There were several demographic variables associated with comorbidity, including being younger, male, unmarried and not engaged in study or employment. These findings align with previous population data exploring characteristics associated with comorbidity of depressive, anxiety and substance use disorders (ref. Teesson et al., 2009). Being in a registered marriage appeared to be a protective factor, aligning with data from the 2008 National Aboriginal and Torres Strait Islander Social Survey (NATSISS), indicating married people had significantly less psychological stress and better mental health (ref. Dockery, 2011). It is unclear why being in a de facto marriage did not include the same protective impact as a registered marriage. Employment is commonly associated with being a protective factor for mental health and AOD use (ref. Modini et al., 2016; ref. Stone et al., 2012). The need for whole of person understanding and care is further emphasised by the number of demographic factors associated with increased comorbidity.
Limitations
The findings should be considered in light of several limitations. The NATSIHS used screening tools to assess psychological distress and AOD use. A standardised measure with validated cut points was used for the K5; however, for alcohol use, survey items needed to be aligned with the national Australian alcohol guidelines (ref. NHMRC, 2020) for analysis. While a clinical diagnosis represents the gold standard for prevalence, sub-clinical levels may still impact the quality of life and functioning of individuals (ref. Fehm et al., 2008; ref. Rai et al., 2010; ref. Roberts et al., 2015), particularly for comorbidity as the cumulative impact of these symptoms may cause significant burden without necessarily meeting diagnostic thresholds for a single condition (ref. Lewinsohn et al., 2004; ref. Shankman et al., 2009). The ABS also acknowledge that substance use was likely to be underreported as these questions were voluntary, and the sensitive nature of the items may have impacted willingness to respond. This may have occurred more frequently among remote areas as individuals provided responses directly to the interviewer and other household members may have been present.
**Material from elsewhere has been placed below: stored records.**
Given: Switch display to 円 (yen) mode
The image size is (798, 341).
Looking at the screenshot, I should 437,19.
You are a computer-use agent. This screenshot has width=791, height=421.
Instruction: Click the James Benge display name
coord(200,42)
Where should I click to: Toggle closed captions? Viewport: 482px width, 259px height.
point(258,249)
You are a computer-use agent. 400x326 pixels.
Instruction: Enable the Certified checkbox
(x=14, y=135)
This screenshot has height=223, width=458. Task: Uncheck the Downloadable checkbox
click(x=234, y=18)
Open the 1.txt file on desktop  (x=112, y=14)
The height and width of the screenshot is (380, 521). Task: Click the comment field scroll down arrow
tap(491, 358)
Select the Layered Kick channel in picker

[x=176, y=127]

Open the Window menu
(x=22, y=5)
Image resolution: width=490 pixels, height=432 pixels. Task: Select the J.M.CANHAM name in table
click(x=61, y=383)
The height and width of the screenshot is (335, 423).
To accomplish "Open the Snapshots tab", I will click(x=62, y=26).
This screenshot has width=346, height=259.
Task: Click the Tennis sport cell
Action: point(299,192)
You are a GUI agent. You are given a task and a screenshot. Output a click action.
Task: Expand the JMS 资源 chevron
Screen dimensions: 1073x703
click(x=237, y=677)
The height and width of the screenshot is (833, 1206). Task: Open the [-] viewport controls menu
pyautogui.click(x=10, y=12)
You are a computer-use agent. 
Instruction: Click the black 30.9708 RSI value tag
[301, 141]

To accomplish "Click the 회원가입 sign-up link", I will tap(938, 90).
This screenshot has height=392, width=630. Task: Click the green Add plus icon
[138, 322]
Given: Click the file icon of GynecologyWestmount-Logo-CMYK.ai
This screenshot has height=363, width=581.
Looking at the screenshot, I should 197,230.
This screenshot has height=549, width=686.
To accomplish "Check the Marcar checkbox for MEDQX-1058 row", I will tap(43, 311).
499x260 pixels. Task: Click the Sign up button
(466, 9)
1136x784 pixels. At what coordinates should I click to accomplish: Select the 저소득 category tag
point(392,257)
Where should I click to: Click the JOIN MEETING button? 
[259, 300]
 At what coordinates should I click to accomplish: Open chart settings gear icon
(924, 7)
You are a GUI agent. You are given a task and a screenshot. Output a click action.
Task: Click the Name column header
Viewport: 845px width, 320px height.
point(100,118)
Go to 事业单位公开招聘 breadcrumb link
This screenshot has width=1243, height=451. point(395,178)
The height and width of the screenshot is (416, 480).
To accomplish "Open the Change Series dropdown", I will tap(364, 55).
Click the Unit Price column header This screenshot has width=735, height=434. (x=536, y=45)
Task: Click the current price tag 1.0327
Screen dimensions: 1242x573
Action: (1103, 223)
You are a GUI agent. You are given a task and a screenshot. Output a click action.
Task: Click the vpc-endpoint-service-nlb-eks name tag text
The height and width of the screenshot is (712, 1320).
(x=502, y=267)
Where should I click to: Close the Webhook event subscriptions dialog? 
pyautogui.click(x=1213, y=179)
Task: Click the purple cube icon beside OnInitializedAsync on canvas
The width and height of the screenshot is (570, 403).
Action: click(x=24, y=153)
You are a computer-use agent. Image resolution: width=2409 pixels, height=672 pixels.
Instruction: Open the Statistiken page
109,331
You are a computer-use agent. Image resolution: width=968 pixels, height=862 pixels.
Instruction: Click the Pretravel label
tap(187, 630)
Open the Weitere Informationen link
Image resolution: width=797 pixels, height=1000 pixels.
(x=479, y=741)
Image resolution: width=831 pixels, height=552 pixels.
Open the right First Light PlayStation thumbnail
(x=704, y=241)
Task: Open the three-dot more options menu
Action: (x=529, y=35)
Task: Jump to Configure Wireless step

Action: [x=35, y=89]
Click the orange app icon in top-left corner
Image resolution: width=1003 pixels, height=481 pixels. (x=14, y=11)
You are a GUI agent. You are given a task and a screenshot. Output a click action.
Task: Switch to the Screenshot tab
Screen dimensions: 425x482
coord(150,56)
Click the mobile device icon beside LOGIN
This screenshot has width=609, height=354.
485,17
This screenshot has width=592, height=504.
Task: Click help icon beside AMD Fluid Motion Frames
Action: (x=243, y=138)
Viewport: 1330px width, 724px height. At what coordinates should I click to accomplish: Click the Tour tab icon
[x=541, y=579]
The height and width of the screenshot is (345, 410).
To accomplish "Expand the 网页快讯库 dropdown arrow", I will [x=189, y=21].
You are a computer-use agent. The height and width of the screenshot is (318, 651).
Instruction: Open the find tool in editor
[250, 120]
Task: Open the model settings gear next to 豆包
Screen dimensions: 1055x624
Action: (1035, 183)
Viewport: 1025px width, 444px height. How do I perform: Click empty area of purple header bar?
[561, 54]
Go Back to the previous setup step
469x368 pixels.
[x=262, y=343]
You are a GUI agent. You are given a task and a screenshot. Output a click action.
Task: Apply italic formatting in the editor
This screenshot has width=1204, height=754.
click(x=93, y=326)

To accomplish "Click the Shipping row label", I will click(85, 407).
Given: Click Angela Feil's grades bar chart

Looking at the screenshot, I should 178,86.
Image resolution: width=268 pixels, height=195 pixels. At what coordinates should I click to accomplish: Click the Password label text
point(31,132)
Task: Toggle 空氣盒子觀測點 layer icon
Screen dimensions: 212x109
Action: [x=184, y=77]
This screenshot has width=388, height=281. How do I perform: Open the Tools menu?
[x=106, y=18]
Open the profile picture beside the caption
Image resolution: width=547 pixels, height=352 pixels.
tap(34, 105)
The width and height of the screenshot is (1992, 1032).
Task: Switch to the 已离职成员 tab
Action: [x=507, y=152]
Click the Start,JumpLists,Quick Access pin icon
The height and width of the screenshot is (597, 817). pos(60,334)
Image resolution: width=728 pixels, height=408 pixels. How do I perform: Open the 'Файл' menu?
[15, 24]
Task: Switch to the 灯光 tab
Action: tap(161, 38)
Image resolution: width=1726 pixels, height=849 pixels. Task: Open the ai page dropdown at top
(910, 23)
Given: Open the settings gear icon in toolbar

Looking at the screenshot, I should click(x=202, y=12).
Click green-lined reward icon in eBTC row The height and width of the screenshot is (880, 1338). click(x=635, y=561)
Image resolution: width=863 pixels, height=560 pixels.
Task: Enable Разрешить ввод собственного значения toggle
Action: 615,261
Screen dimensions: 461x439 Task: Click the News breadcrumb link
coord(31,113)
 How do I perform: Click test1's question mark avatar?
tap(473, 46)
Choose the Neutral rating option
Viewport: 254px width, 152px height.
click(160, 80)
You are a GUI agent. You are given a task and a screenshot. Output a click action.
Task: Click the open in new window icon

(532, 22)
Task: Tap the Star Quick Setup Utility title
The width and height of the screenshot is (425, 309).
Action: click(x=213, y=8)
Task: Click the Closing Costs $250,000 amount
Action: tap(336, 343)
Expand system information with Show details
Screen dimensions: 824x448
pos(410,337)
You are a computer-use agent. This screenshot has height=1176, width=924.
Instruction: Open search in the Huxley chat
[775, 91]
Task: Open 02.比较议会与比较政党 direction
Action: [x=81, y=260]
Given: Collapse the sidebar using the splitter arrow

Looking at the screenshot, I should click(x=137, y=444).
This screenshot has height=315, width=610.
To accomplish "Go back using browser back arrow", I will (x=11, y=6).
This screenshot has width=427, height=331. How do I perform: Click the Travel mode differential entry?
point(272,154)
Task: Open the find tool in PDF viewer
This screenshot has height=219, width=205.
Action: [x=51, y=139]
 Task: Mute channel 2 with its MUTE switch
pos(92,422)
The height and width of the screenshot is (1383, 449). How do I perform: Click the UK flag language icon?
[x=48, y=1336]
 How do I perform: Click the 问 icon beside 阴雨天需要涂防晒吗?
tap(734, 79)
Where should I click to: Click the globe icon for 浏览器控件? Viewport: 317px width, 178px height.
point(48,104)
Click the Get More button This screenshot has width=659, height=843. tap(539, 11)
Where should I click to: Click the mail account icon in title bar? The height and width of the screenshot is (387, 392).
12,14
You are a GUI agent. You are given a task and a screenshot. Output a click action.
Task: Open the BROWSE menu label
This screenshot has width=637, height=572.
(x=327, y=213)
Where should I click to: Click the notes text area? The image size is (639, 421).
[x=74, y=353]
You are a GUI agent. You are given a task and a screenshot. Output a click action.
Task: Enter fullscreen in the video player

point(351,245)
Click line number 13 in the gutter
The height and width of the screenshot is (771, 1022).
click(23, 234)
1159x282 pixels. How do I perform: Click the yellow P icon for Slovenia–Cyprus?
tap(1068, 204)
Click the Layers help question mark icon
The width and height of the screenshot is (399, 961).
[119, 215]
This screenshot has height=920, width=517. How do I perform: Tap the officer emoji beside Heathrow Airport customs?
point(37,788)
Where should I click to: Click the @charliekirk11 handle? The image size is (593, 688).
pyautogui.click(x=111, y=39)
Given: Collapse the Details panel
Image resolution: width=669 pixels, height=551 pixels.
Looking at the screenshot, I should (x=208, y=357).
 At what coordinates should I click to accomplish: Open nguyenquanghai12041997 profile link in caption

The study was limited to the factors that were included in the NATSIHS survey, and therefore, other important factors that may be associated with comorbidity (e.g. family history) could not be explored. Combining single conditions with no conditions may have obscured the contribution of these individual factors. While it was beyond the scope of the study to examine associated variables for AOD use only, psychological distress only and their co-occurrence, preliminary data analysis suggested that all the significant variables in the presented regression were also significant when comparing those with co-occurring conditions to those with no conditions (data not shown).
Future directions
To understand and reduce the high proportion of comorbid psychological distress and AOD misuse, there is a need for greater research and government resource investment in this area. Research to examine strategies to decrease and treat comorbidity should then be explored, with Aboriginal communities and organisations leading the direction of such strategies. Importantly, researchers, healthcare providers and stakeholders need to ensure a clear commitment to integrated and holistic health. Efforts should be undertaken to consider how systems that work in silo, such as general and specialised healthcare, the legal system and social welfare, can work together to achieve improved outcomes for Aboriginal and Torres Strait Islander Peoples.
Conclusion
This study indicates a high prevalence of co-occurring psychological distress and AOD misuse with a wide range of risk and protective factors was associated with psychological distress and AOD comorbidity for Aboriginal and Torres Strait Islander people. This information is critical for planning effective holistic strategies to decrease the burden of suffering imposed upon the individual, family and community members impacted by comorbidity.